Put another way, Seattle’s loss Saturday was the fourth time it has lost a playoff game as a favorite, the others coming in the aforementioned home losses to Miami and the Rams (3.5- and 4-point favorites, respectively) and at Houston (2.5 points) following the 1988 season, a game the Seahawks lost in overtime,
The Seahawks were a 3-point favorite Saturday and lost by 10 to a team it had defeated 13 days earlier, a team that had a shaky quarterback situation.
Given that context, Saturday’s loss is right there with the most disappointing playoff performances in team history.
Q: @xnoapologiesx asked via Twitter: What is your feeling on K.J.’s (K.J. Wright) return? Are one of (Cody) Barton or BBK (Ben Burr-Kirven) actually being looked at to be full-time players, or will they bring back K.J. on the cheap?
A: It’s worth reiterating that this year of free agency is difficult to predict because the NFL salary cap likely will be lower than expected because of revenue losses caused by COVID-19. The cap could be as low as $175 million compared with this year’s $198.2 million. Every team must deal with that, obviously, but a lowered cap could compress the market for some players.
It might also make some players more amenable to taking offers before free agency hits, and possibly a veteran such as Wright, who seemingly would stay as long as the offer is in the ballpark of what he would want.

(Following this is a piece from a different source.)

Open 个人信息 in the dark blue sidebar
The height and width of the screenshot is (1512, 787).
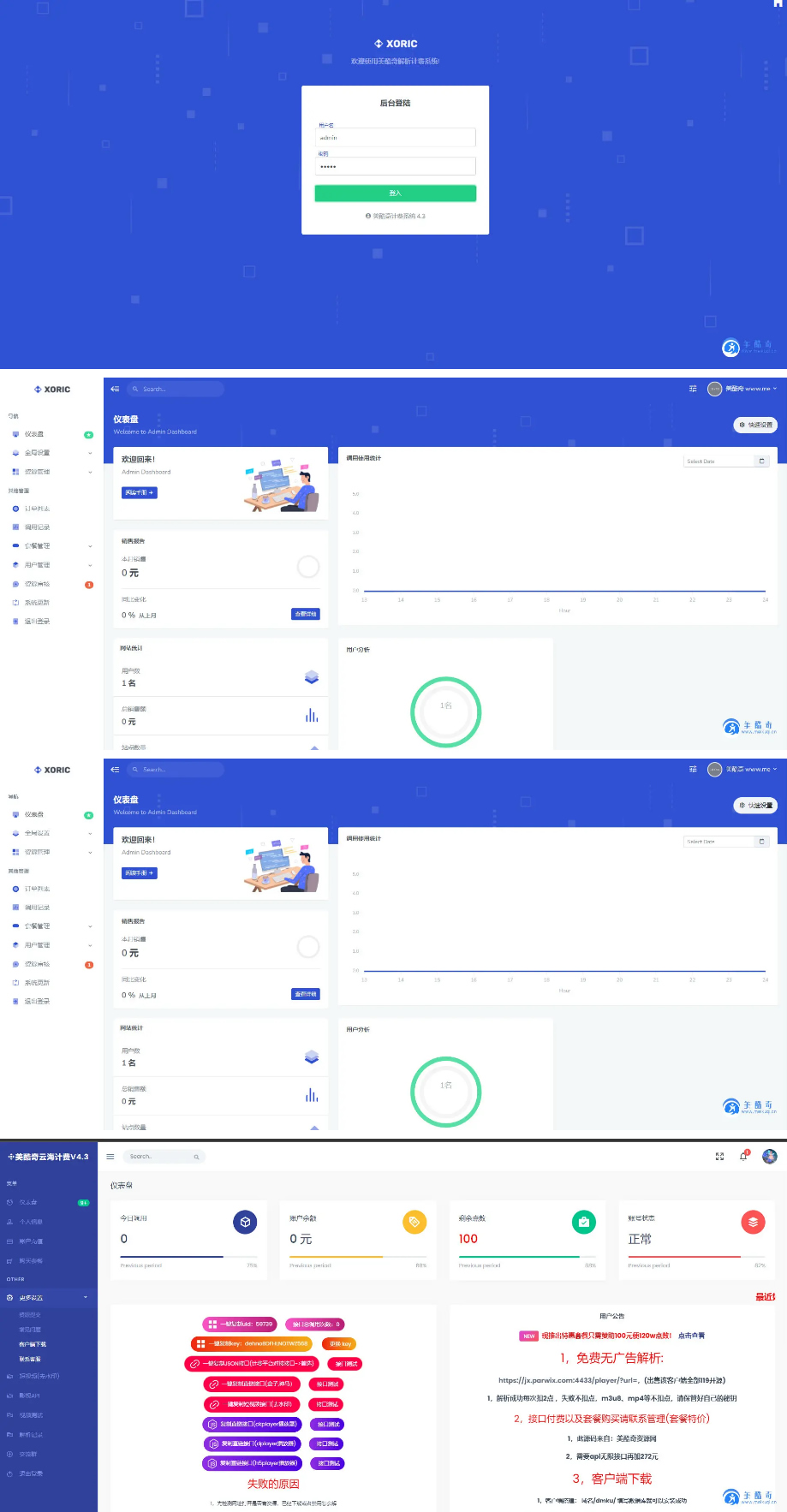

Wright played well at strongside backer this year in the base defense, and weakside in the nickel. Barton and Burr-Kirven would again be bargain backup options at linebacker who have proven to also be reliable on special teams.
Keeping the Seahawks’ linebacking corps together for another year makes sense, and given that Wright probably doesn’t want to start over in his 11th NFL season, I’d think keeping him is something the Seahawks should be able to work out.

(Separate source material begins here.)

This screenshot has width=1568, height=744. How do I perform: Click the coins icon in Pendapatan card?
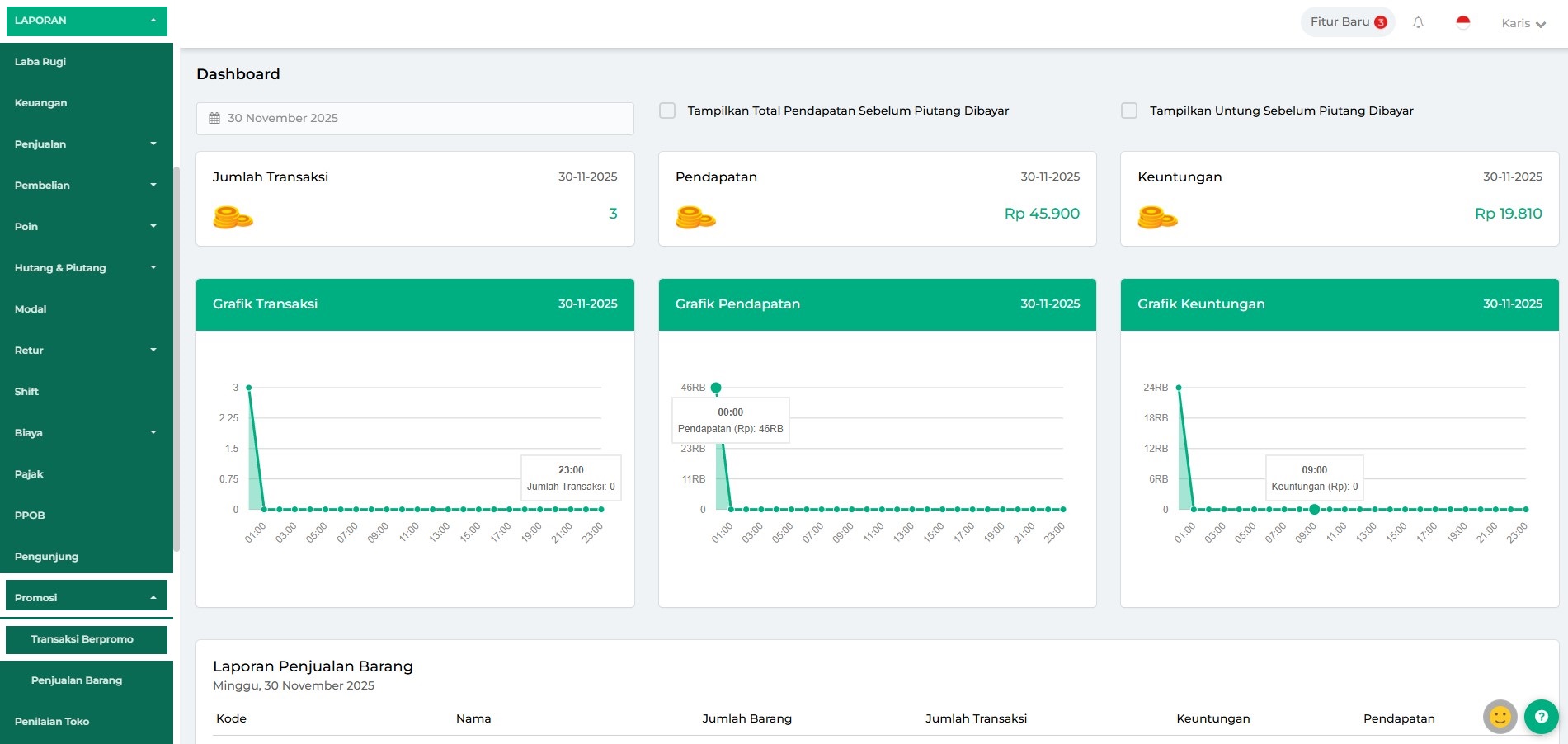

But, maybe it won’t be quite that easy. NFL reporter Josina Anderson tweeted Tuesday night that Wright wants a new deal “commensurate” with his market value. Wright averaged $7 million on the deal that he just completed, and may want more than that. If he’s really willing to move, that might come somewhere other than Seattle. But the guess here remains that he stays.
Q: tylahss asked via Twitter: “What do you think the odds are that we bring Shaq (Shaquill) Griffin back?’’
A: I’d put those odds at far less than those to keep Wright, and maybe most of the Seahawks’ other notable free agents.
Griffin just ended his four-year rookie contract, which paid him $3.25 million, and at age 25 is hoping for a big payday.
The Seahawks have just over $17 million in cap space for 2021, according to OvertheCap.com, so some tough decisions will have to be made.
The Seahawks two corners remaining under contract who have started significantly — D.J. Reed and Tre Flowers. Also a free agent is Quinton Dunbar, who is coming off a tough first year in Seattle that ended in knee surgery. But that might also make Dunbar a cheaper option, and maybe a viable one if the Seahawks think he can return to how he played in 2019 with Washington.
There are also quite a few veteran cornerbacks set to hit free agency (and yes, Richard Sherman is one of them, though I’m not sure I’m willing to believe yet that a reunion could be possible). And though the Seahawks haven’t had a ton of luck adding veteran cornerbacks in the Carroll era, signing one who is cheap would make sense.
A trio of Dunbar/Reed/Flowers as the outside cornerbacks, Ugo Amadi and Marquise Blair (who is expected to be ready for camp) as the nickels and adding a relatively inexpensive free-agent addition might be attractive to the Seahawks. That depends on how the market turns out for Griffin, who I expect will want to test it.